Exercise details:
All records are to be restated exactly, each line as it reads.

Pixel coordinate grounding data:

-------

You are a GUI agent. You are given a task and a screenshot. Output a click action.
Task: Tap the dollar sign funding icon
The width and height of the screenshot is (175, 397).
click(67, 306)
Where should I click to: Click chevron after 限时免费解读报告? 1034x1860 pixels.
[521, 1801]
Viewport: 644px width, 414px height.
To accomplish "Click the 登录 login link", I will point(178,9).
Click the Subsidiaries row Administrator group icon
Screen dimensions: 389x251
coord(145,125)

-------

Reply to the task:
You are a GUI agent. You are given a task and a screenshot. Output a click action.
Task: Tap the dollar sign funding icon
The width and height of the screenshot is (175, 397).
click(67, 306)
Where should I click to: Click chevron after 限时免费解读报告? 1034x1860 pixels.
[521, 1801]
Viewport: 644px width, 414px height.
To accomplish "Click the 登录 login link", I will point(178,9).
Click the Subsidiaries row Administrator group icon
Screen dimensions: 389x251
coord(145,125)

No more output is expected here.